Mit dem Hinweis, dass KZ-Einweisungen nicht primär oder gar nicht aufgrund weiblicher Homosexualität erfolgten, wird seit Jahrzehnten das durch die NS-Diktatur verursachte spezifische Leid lesbischer Frauen übersehen oder gar wie mit dem von Zinn selbst als polemisch überspitzt bezeichneten Vergleich der Situation von Raucherinnen mit der von lesbischen Frauen im Frauenkonzentrationslager Ravensbrück bagatellisiert. Auch hier stimme ich van Dijk zu, der die historische Forschung und die Gedenkkultur dazu anregen möchte, das NS-spezifische Unrecht gegenüber lesbischen Frauen stärker als bislang in den Blick zu nehmen. Das ist in dem von van Dijk mit herausgegebenen Sammelband „Erinnern in Auschwitz – auch an sexuelle Minderheiten“ mit wertvollen neuen Forschungsergebnissen beispielhaft gelungen.
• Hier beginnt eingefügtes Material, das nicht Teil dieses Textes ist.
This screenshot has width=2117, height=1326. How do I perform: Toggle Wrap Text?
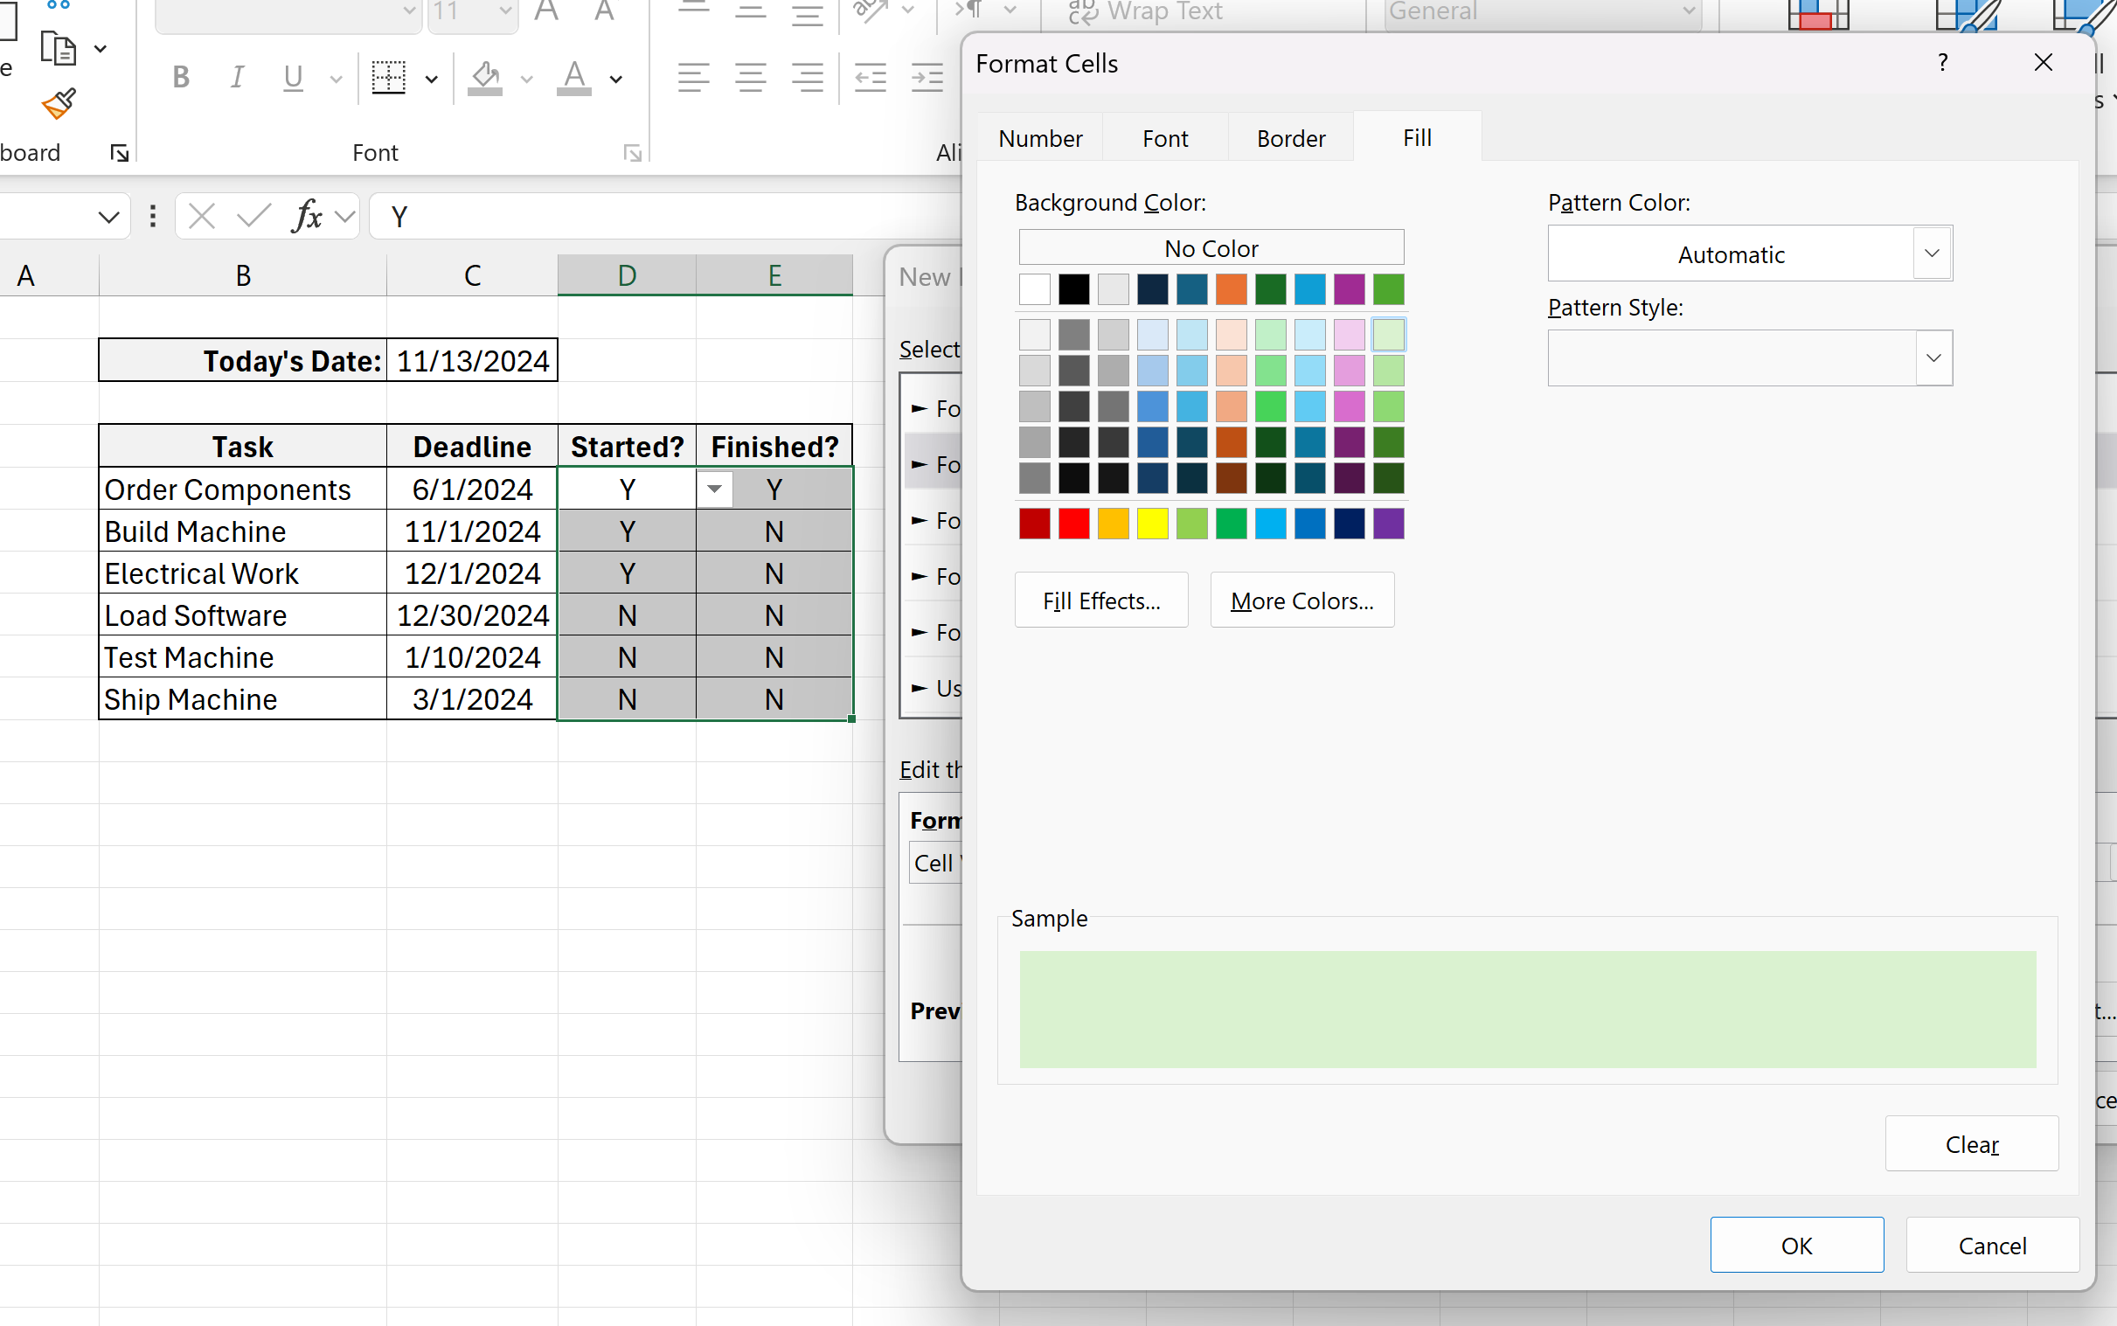coord(1140,12)
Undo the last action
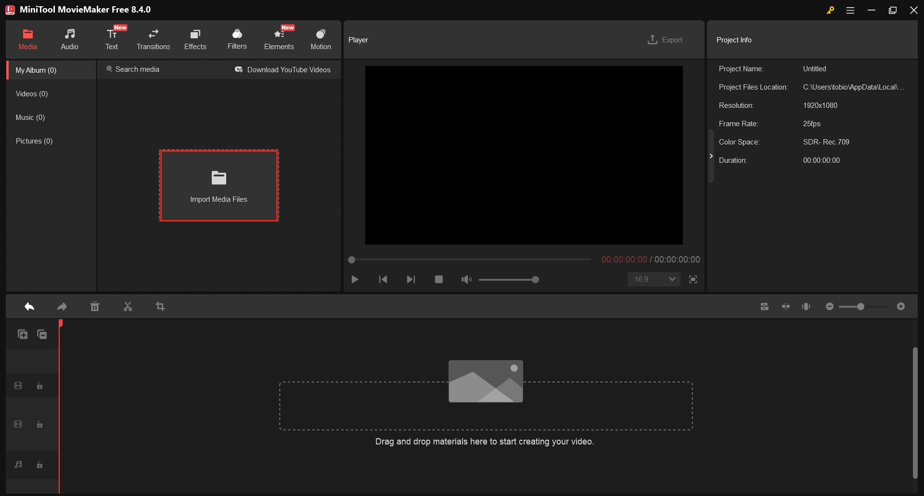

Mit der Erstarkung rechtspopulistischer Kräfte in Deutschland geht die Zunahme von Hass und Hetze in verschiedenen Internetforen einher. Homo- und Transsexualität ist nach wie vor ein wichtiger Fluchtgrund angesichts von Gewalt und Verfolgung in vielen Ländern. Daher ist Zinn entschieden zu widersprechen, wenn er die Aufgabe, auf eine bessere Gesellschaft hinzuwirken, nur bei der Gedenkarbeit und nicht auch bei der historischen Forschung sieht. Das von van Dijk vertretene Anliegen eines angemessenen Erinnerns an das Leid sexueller und geschlechtlicher Minderheiten während der NS-Diktatur im Deutschen Bundestag am Auschwitzgedenktag ist wichtiger denn je.